### Reading text

I am tuning a gradient boosted classifier using a pipeline and grid search
My pipeline is
pipe = make_pipeline(StandardScaler(with_std=True, with_mean=True), \
RFE(RandomForestClassifier(), n_features_to_select= 15), \
GradientBoostingClassifier(random_state=42, verbose=True))
The parameter gri is:
tuned_parameters = [{'gradientboostingclassifier__max_depth': range(3, 5),\
'gradientboostingclassifier__min_samples_split': range(4,6),\
'gradientboostingclassifier__learning_rate':np.linspace(0.1, 1, 10)}]
The grid search is done as
grid = GridSearchCV(pipe, tuned_parameters, cv=5, scoring='accuracy', refit=True)
grid.fit(X_train, y_train)
After fitting the model in train data, when I check the grid.best_estimator
I can only find the 2 parameters(learning_rate and min_samples_split
)that I am fitting. I don't find the max_depth
parameter in the best estimator.
grid.best_estimator_.named_steps['gradientboostingclassifier'] =
GradientBoostingClassifier(learning_rate=0.9, min_samples_split=5,
random_state=42, verbose=True)
But, if I use the grid.cv_results
to find the best 'mean_test_score
' and find the corresponding parameters for that test score, then I can find the max_depth
in it.
inde = np.where(grid.cv_results_['mean_test_score'] == max(grid.cv_results_['mean_test_score']))

### Source data
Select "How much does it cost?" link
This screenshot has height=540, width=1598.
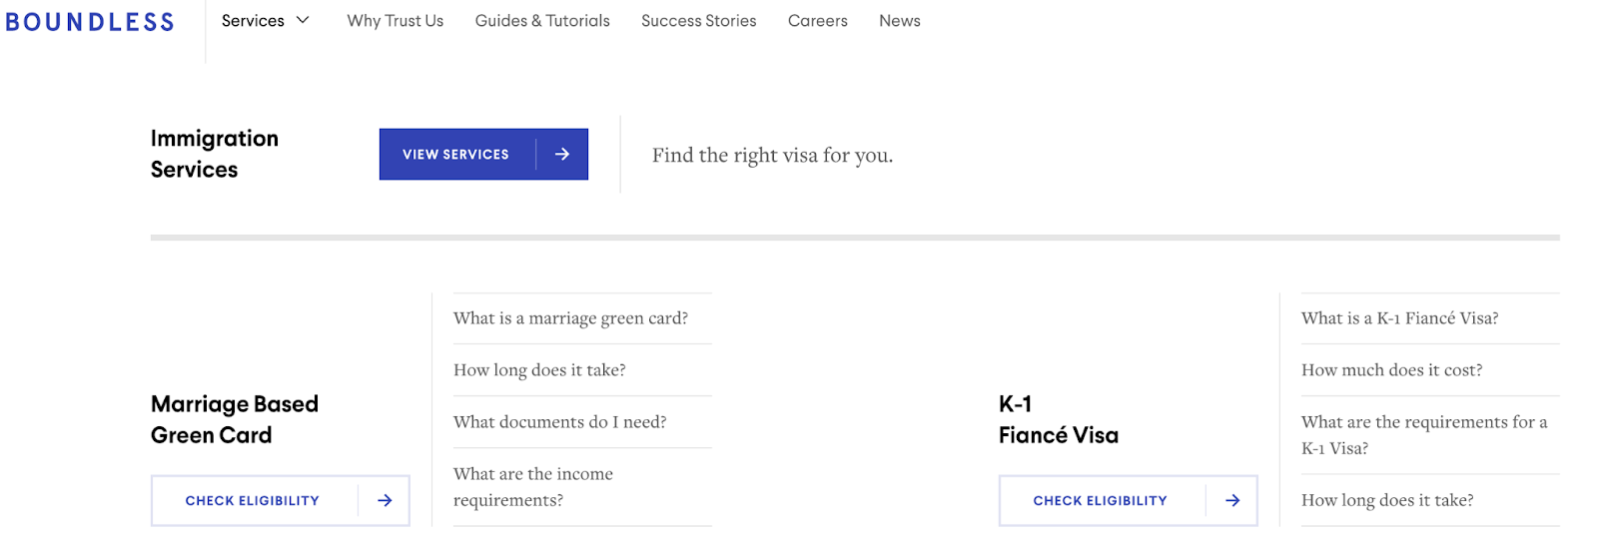tap(1391, 370)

### Directions for this task
Answer these about the grid search thread:
1. How many cross-validation folds does the grid search use?
2. What learning_rate does the best estimator show?
3. How many features is RFE set to select?
Rely only on the grid search thread, not on the listing.

### Task result
1. 5
2. 0.9
3. 15